## Records from a data source

*** Block opens ***

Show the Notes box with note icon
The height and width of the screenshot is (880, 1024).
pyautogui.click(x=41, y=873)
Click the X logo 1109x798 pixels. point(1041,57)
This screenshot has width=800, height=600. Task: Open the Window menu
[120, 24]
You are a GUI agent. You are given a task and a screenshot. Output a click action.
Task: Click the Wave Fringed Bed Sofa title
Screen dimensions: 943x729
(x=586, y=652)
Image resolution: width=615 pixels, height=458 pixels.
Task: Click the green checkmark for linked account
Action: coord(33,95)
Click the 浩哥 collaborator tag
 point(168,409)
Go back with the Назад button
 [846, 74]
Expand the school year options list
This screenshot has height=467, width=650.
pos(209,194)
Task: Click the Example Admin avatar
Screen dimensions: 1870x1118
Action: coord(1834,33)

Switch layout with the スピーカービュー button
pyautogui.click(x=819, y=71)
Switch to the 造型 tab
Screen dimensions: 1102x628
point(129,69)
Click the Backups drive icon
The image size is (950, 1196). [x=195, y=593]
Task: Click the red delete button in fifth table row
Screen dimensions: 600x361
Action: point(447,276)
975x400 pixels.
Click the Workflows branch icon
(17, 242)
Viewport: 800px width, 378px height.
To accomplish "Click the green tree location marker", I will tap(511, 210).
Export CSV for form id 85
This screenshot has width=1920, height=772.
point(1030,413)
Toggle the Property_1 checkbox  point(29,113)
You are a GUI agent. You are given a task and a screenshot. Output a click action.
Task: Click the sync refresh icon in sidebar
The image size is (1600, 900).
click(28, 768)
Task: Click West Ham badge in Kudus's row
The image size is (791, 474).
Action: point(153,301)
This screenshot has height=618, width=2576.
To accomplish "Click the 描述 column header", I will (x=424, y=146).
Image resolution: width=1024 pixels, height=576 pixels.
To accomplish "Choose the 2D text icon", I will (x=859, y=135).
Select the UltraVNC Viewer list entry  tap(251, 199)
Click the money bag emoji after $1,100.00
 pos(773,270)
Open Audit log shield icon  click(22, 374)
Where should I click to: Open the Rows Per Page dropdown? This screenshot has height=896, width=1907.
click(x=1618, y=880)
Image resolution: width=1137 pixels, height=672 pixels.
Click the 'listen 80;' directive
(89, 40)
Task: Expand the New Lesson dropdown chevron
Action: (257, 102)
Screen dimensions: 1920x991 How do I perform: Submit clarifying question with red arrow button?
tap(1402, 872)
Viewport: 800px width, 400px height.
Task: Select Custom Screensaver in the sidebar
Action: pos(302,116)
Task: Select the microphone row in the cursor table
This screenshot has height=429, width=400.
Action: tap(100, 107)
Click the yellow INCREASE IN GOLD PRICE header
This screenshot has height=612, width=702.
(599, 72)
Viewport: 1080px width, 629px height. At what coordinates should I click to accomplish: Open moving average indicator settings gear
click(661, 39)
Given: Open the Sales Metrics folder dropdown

*** Block closes ***

## TASK PROMPT
Would you please return all lines of the data that include the word "header"?

## RESULT OF THIS EXERCISE
To accomplish "Click the 描述 column header", I will (x=424, y=146).
Click the yellow INCREASE IN GOLD PRICE header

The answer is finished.